__YOUR INSTRUCTIONS__. What you give back must match the records below word for word.

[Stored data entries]
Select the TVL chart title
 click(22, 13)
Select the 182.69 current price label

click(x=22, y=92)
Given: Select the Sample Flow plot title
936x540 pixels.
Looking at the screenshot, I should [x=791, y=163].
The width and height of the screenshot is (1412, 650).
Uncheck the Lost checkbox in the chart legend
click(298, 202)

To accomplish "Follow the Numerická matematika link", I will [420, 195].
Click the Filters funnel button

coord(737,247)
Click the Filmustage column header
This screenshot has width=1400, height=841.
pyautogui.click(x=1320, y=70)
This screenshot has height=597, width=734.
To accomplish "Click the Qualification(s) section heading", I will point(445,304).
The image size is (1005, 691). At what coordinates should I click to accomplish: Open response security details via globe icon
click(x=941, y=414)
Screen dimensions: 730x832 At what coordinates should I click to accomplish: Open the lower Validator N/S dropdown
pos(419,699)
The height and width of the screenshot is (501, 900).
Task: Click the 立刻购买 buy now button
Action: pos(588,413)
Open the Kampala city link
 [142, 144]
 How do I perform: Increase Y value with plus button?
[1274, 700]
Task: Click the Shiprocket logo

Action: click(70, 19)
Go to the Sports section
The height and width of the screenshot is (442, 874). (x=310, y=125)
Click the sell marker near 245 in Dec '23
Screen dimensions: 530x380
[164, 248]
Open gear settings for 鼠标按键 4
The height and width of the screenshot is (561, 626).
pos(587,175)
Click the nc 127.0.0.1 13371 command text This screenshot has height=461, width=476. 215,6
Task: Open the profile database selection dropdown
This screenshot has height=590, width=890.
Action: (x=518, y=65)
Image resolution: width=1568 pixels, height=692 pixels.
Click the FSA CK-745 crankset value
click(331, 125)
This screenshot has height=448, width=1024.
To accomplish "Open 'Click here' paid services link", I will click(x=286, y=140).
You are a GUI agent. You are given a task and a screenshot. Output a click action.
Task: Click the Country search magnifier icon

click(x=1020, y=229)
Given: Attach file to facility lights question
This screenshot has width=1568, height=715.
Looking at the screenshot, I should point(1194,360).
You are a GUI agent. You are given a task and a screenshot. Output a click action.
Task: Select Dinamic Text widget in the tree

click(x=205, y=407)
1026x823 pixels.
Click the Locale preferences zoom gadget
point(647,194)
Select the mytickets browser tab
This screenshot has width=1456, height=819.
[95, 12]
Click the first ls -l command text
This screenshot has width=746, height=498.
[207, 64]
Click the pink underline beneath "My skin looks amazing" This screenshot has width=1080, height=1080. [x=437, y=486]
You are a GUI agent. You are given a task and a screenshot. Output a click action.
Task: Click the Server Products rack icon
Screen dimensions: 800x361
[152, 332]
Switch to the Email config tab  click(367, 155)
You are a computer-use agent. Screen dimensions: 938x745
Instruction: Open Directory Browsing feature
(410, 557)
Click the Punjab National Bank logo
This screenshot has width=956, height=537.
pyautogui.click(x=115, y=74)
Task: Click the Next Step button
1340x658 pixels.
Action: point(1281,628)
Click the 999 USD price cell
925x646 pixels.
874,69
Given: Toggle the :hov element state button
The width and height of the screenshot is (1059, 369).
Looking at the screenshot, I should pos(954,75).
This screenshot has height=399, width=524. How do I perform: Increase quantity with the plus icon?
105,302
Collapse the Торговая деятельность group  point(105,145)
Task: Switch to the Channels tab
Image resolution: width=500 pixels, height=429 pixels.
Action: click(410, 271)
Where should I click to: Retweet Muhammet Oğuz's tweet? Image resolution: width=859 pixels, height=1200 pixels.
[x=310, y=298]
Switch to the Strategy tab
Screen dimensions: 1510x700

__PROBLEM SOLUTION__.
Select the TVL chart title
 click(22, 13)
Select the 182.69 current price label

click(x=22, y=92)
Given: Select the Sample Flow plot title
936x540 pixels.
Looking at the screenshot, I should [x=791, y=163].
The width and height of the screenshot is (1412, 650).
Uncheck the Lost checkbox in the chart legend
click(298, 202)

To accomplish "Follow the Numerická matematika link", I will [420, 195].
Click the Filters funnel button

coord(737,247)
Click the Filmustage column header
This screenshot has width=1400, height=841.
pyautogui.click(x=1320, y=70)
This screenshot has height=597, width=734.
To accomplish "Click the Qualification(s) section heading", I will point(445,304).
The image size is (1005, 691). At what coordinates should I click to accomplish: Open response security details via globe icon
click(x=941, y=414)
Screen dimensions: 730x832 At what coordinates should I click to accomplish: Open the lower Validator N/S dropdown
pos(419,699)
The height and width of the screenshot is (501, 900).
Task: Click the 立刻购买 buy now button
Action: pos(588,413)
Open the Kampala city link
 [142, 144]
 How do I perform: Increase Y value with plus button?
[1274, 700]
Task: Click the Shiprocket logo

Action: click(70, 19)
Go to the Sports section
The height and width of the screenshot is (442, 874). (x=310, y=125)
Click the sell marker near 245 in Dec '23
Screen dimensions: 530x380
[164, 248]
Open gear settings for 鼠标按键 4
The height and width of the screenshot is (561, 626).
pos(587,175)
Click the nc 127.0.0.1 13371 command text This screenshot has height=461, width=476. 215,6
Task: Open the profile database selection dropdown
This screenshot has height=590, width=890.
Action: (x=518, y=65)
Image resolution: width=1568 pixels, height=692 pixels.
Click the FSA CK-745 crankset value
click(331, 125)
This screenshot has height=448, width=1024.
To accomplish "Open 'Click here' paid services link", I will click(x=286, y=140).
You are a GUI agent. You are given a task and a screenshot. Output a click action.
Task: Click the Country search magnifier icon

click(x=1020, y=229)
Given: Attach file to facility lights question
This screenshot has width=1568, height=715.
Looking at the screenshot, I should point(1194,360).
You are a GUI agent. You are given a task and a screenshot. Output a click action.
Task: Select Dinamic Text widget in the tree

click(x=205, y=407)
1026x823 pixels.
Click the Locale preferences zoom gadget
point(647,194)
Select the mytickets browser tab
This screenshot has width=1456, height=819.
[95, 12]
Click the first ls -l command text
This screenshot has width=746, height=498.
[207, 64]
Click the pink underline beneath "My skin looks amazing" This screenshot has width=1080, height=1080. [x=437, y=486]
You are a GUI agent. You are given a task and a screenshot. Output a click action.
Task: Click the Server Products rack icon
Screen dimensions: 800x361
[152, 332]
Switch to the Email config tab  click(367, 155)
You are a computer-use agent. Screen dimensions: 938x745
Instruction: Open Directory Browsing feature
(410, 557)
Click the Punjab National Bank logo
This screenshot has width=956, height=537.
pyautogui.click(x=115, y=74)
Task: Click the Next Step button
1340x658 pixels.
Action: point(1281,628)
Click the 999 USD price cell
925x646 pixels.
874,69
Given: Toggle the :hov element state button
The width and height of the screenshot is (1059, 369).
Looking at the screenshot, I should pos(954,75).
This screenshot has height=399, width=524. How do I perform: Increase quantity with the plus icon?
105,302
Collapse the Торговая деятельность group  point(105,145)
Task: Switch to the Channels tab
Image resolution: width=500 pixels, height=429 pixels.
Action: click(410, 271)
Where should I click to: Retweet Muhammet Oğuz's tweet? Image resolution: width=859 pixels, height=1200 pixels.
[x=310, y=298]
Switch to the Strategy tab
Screen dimensions: 1510x700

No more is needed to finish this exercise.